With threats all around us, it is the human way to trust in our own resources; to look to worldly comforts and strategies for coping in life; to blaze our own trails in the search for identity, meaning and purpose.
But through this time of renewed threat to stability and peace on a global scale, God again calls us to listen to his Son. May all the prideful leaders of the world listen to him. May all the families displaced and fleeing in terror who long for peace listen to him. May those who perpetrate evil, violence, hatred and hurt listen to him, and repent, for Jesus says: “Do not fear those who kill the body but cannot kill the soul. Rather fear him who can destroy both soul and body in hell” (Matthew 10:28).

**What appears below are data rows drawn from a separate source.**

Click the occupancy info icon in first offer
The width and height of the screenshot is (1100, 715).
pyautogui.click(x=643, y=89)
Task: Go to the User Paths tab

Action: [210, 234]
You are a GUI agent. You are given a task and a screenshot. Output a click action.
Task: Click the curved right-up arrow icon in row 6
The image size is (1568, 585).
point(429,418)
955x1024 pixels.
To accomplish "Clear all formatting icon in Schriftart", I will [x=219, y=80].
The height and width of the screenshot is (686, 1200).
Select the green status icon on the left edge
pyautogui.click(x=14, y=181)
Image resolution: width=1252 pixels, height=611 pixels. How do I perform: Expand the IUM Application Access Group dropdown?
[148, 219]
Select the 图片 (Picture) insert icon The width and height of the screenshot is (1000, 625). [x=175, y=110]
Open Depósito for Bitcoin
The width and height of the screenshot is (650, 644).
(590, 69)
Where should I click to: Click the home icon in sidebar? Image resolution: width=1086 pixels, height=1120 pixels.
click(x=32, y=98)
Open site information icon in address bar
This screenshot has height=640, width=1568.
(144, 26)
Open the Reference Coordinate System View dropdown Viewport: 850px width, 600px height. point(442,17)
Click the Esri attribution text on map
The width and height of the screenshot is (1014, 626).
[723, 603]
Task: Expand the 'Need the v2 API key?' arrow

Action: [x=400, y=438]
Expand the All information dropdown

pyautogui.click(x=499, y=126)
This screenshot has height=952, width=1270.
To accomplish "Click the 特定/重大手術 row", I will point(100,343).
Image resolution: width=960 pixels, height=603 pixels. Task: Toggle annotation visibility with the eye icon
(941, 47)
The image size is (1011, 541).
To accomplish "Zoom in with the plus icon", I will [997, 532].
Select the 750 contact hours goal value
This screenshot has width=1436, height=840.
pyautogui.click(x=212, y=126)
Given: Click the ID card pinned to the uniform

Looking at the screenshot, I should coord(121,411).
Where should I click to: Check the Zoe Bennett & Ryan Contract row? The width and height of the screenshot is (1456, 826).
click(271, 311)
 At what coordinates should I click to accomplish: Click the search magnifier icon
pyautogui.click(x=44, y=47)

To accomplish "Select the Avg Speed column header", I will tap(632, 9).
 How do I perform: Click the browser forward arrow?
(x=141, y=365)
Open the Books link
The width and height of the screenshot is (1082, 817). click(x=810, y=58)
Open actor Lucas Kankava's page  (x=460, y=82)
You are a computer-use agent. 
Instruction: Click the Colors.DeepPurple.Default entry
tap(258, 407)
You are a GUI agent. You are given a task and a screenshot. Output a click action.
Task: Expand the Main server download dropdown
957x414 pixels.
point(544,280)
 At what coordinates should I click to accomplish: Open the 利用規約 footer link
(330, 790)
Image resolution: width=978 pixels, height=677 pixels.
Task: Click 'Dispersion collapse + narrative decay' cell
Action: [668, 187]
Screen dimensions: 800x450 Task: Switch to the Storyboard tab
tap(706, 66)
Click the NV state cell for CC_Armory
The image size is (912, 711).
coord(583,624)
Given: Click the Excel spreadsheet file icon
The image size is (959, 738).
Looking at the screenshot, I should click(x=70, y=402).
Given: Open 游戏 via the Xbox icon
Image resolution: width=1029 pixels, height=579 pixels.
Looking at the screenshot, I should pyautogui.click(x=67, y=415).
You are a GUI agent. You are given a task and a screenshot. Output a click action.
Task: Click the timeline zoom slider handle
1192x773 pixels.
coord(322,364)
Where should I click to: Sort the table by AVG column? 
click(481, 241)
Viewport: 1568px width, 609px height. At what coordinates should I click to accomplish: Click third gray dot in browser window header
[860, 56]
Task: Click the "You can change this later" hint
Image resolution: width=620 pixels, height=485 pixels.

And may Jesus’ church also, always, listen to him. For it is one thing for the world to have closed ears to the Holy Scriptures…but our ears have been opened by the Holy Spirit to hear from Christ, the way, the truth and the life, to keep on listening to his voice and follow him all the days of this precarious and fleeting life.
So dear brothers and sisters, do not build for yourselves shelters of your own design. But find your refuge in Jesus. For he has promised you eternal lodgings of his own making: He says: “Let not your hearts be troubled…In my Father’s house are many rooms. If it were not so, would I have told you that I go to prepare a place for you? And if I go and prepare a place for you, I will come again and will take you to myself, that where I am you may be also. (John 14:1-3).
Then, on that day, when the church’s exodus in this world is finally over, you will see what Peter, James, and John saw: you will see Moses and Elijah, you will see Christ’s shining face and clothes as white as lightning, not for a few seconds, but for all eternity. And you will join the praise of the angels, all the other saints who have had their shining white robes washed in the blood of the Lamb, and with the Psalmist, in shouts and song of victorious joy: The Lord reigns! Amen!